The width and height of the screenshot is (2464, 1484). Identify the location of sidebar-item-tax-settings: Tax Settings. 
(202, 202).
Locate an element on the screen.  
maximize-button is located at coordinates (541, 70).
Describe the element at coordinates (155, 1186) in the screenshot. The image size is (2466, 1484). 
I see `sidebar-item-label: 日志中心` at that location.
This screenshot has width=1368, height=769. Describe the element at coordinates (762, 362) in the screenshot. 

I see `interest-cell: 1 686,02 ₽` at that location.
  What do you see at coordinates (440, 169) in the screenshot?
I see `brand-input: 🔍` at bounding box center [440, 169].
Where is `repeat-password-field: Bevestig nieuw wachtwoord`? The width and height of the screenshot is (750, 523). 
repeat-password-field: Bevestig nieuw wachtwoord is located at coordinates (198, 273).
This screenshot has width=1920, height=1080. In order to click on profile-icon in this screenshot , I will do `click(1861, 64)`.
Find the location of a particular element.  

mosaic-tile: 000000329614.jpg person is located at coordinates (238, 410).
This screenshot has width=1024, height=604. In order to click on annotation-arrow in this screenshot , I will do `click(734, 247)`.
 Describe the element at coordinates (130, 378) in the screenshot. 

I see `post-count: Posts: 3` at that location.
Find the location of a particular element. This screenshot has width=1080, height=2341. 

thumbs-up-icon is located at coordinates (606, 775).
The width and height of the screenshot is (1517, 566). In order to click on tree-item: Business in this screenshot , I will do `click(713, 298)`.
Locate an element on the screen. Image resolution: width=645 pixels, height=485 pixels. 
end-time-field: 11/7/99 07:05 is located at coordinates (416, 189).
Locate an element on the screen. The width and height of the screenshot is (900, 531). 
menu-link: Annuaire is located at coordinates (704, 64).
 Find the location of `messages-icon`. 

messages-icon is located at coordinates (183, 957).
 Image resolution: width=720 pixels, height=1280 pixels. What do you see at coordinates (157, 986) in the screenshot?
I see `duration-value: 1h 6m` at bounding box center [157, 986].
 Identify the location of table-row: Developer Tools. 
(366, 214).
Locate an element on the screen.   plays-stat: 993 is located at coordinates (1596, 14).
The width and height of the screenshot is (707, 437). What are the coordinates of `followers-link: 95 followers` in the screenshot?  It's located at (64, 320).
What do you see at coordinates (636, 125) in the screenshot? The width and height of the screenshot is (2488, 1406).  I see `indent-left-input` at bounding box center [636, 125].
______
Can you copy all of the lines above, word for word and in the same order?

The width and height of the screenshot is (2464, 1484). Identify the location of sidebar-item-tax-settings: Tax Settings. 
(202, 202).
Locate an element on the screen.  
maximize-button is located at coordinates (541, 70).
Describe the element at coordinates (155, 1186) in the screenshot. The image size is (2466, 1484). 
I see `sidebar-item-label: 日志中心` at that location.
This screenshot has width=1368, height=769. Describe the element at coordinates (762, 362) in the screenshot. 

I see `interest-cell: 1 686,02 ₽` at that location.
  What do you see at coordinates (440, 169) in the screenshot?
I see `brand-input: 🔍` at bounding box center [440, 169].
Where is `repeat-password-field: Bevestig nieuw wachtwoord`? The width and height of the screenshot is (750, 523). 
repeat-password-field: Bevestig nieuw wachtwoord is located at coordinates (198, 273).
This screenshot has width=1920, height=1080. In order to click on profile-icon in this screenshot , I will do `click(1861, 64)`.
Find the location of a particular element.  

mosaic-tile: 000000329614.jpg person is located at coordinates (238, 410).
This screenshot has width=1024, height=604. In order to click on annotation-arrow in this screenshot , I will do `click(734, 247)`.
 Describe the element at coordinates (130, 378) in the screenshot. 

I see `post-count: Posts: 3` at that location.
Find the location of a particular element. This screenshot has width=1080, height=2341. 

thumbs-up-icon is located at coordinates (606, 775).
The width and height of the screenshot is (1517, 566). In order to click on tree-item: Business in this screenshot , I will do `click(713, 298)`.
Locate an element on the screen. Image resolution: width=645 pixels, height=485 pixels. 
end-time-field: 11/7/99 07:05 is located at coordinates (416, 189).
Locate an element on the screen. The width and height of the screenshot is (900, 531). 
menu-link: Annuaire is located at coordinates (704, 64).
 Find the location of `messages-icon`. 

messages-icon is located at coordinates (183, 957).
 Image resolution: width=720 pixels, height=1280 pixels. What do you see at coordinates (157, 986) in the screenshot?
I see `duration-value: 1h 6m` at bounding box center [157, 986].
 Identify the location of table-row: Developer Tools. 
(366, 214).
Locate an element on the screen.   plays-stat: 993 is located at coordinates (1596, 14).
The width and height of the screenshot is (707, 437). What are the coordinates of `followers-link: 95 followers` in the screenshot?  It's located at (64, 320).
What do you see at coordinates (636, 125) in the screenshot? The width and height of the screenshot is (2488, 1406).  I see `indent-left-input` at bounding box center [636, 125].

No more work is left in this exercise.